The following question is from the book Complex Variables written by Levinson and Redheffer. It is the question 8.7 in additional problems in Chapter 3.
Let $f$ be a complex function that is analytic in $\Omega - \{\alpha\}$, where $\Omega$ is a region, and has a isolated singularity $\alpha$. If Re$f(z) \leq -m\ln$|$ z - \alpha $| for any $z \in \Omega - \{\alpha\}$, show that the singularity is removable.
I am trying to prove that $f$ is uniformly bounded in $\Omega - \{\alpha\}$ by showing that |$e^{f(z)}$| is bounded. However, I can only show that |$e^{f(z)}$|$\leq $|$\frac{1}{|z - \alpha|^m}$ but the right hand side is not bounded as $z$ approach $\alpha$.

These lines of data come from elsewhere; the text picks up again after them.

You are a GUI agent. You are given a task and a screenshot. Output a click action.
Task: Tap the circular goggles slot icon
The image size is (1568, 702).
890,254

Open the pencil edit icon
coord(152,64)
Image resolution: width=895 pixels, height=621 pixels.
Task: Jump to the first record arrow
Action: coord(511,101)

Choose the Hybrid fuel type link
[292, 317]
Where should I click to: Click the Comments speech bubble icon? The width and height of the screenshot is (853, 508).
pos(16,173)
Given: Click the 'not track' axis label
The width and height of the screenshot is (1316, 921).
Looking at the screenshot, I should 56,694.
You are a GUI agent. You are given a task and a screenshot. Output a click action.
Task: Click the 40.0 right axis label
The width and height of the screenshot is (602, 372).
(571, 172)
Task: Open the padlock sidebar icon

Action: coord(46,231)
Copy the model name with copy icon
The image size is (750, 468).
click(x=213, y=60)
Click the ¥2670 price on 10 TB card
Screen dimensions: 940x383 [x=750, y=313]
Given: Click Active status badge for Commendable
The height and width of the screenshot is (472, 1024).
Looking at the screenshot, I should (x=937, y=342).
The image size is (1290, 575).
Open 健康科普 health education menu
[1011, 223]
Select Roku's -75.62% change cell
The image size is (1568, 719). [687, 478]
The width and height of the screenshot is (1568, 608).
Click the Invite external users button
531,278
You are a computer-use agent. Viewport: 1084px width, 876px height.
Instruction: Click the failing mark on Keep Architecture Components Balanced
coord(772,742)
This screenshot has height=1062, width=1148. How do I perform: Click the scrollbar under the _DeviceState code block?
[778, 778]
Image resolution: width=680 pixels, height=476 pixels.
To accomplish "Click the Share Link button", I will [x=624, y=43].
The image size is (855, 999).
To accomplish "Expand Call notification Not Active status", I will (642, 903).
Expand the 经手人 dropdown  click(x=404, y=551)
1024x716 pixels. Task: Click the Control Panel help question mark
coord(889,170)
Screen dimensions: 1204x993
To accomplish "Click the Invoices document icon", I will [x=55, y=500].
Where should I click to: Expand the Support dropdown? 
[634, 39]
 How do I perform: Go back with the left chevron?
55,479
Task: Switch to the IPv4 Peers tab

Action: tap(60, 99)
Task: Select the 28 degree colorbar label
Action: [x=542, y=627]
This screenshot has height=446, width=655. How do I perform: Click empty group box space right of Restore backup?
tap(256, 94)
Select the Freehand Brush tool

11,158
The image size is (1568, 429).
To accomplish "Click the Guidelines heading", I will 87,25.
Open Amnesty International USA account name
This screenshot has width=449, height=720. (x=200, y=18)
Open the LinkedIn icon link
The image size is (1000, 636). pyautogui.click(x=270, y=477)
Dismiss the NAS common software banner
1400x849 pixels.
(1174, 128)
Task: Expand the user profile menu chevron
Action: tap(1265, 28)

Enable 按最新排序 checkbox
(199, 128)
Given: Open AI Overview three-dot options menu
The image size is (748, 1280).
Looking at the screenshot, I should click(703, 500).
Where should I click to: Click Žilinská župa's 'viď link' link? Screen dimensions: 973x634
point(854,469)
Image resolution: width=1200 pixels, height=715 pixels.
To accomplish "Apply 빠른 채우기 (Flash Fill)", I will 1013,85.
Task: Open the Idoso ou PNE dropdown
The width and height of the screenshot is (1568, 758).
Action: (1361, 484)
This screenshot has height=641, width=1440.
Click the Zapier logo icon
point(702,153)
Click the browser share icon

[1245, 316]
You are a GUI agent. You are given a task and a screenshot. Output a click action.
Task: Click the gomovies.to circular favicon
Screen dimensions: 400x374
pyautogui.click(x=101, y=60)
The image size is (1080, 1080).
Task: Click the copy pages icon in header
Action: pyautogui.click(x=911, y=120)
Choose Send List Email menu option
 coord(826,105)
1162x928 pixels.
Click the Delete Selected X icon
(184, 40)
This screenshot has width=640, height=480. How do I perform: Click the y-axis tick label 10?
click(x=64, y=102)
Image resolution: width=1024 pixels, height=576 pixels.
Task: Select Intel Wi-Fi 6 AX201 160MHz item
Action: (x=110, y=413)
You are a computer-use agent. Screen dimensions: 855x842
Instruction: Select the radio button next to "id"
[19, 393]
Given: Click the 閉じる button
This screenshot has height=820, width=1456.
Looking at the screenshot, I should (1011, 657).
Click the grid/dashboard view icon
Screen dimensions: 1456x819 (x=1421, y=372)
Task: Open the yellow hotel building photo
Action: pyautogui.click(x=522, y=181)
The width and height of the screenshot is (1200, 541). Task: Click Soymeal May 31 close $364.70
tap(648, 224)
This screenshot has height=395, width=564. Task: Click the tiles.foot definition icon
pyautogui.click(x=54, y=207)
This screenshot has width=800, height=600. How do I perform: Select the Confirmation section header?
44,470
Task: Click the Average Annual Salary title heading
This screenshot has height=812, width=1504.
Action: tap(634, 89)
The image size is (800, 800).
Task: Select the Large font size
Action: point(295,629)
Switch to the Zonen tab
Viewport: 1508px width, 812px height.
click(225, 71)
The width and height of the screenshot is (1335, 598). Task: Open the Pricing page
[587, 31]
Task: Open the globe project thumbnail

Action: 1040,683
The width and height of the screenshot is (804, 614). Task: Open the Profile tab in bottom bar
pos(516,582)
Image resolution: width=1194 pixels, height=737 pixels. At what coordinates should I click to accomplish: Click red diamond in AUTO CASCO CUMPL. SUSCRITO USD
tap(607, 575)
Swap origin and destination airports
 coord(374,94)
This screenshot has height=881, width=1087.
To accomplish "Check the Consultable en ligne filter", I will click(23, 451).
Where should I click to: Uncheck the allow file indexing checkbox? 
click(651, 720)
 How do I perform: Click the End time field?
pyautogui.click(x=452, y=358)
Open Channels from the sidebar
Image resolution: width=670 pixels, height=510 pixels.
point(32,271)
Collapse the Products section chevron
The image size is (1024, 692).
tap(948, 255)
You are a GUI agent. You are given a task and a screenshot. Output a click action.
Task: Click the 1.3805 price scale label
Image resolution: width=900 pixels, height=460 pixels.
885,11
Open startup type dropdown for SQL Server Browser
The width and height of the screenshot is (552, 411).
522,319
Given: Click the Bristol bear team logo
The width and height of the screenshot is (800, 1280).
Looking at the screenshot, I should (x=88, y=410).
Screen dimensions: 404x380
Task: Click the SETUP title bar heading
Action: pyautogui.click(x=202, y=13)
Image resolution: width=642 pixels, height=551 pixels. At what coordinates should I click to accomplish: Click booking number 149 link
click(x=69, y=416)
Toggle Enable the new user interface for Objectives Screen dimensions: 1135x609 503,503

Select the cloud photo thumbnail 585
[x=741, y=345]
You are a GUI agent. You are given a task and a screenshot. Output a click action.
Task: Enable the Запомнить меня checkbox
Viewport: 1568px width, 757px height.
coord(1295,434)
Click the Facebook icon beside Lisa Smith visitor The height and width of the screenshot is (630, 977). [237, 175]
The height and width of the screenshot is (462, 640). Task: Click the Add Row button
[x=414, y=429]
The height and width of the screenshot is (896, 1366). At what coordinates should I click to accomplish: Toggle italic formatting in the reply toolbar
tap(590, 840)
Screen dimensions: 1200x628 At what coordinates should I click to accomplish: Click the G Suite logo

Any hints will be appreciated.
We may assume that $m$ is a positive integer. We shall work completely in small disk $D$ around $\alpha$. There is a holomorphic function $h$ such that $(z-\alpha)^{m} e^{f(z)}=h(z)$. We can write $h(z)=(z-\alpha)^{k} \phi (z)$ where $\phi$ is holomorphic with no zeros in smaller disk $D'$ and $k \geq 0$. We can write $\phi(z) =e^{\psi(z)}$ in $D'$ for some holomorphic function $\psi$. We now get $(z-\alpha)^{m} e^{f(z)}=(z-\alpha)^{k} e^{\psi(z)}$. Now Consider a small circle $|z-\alpha| =r$ contained in $D'$. On this circle $(z-\alpha )^{m-k}$ has a continuous logarithm. As is well known this implies that $m=k$. Thus $e^{f(z)}=e^{\psi(z)}$. It is now easy to conclude that $f$ has a removable singularity at $\alpha$.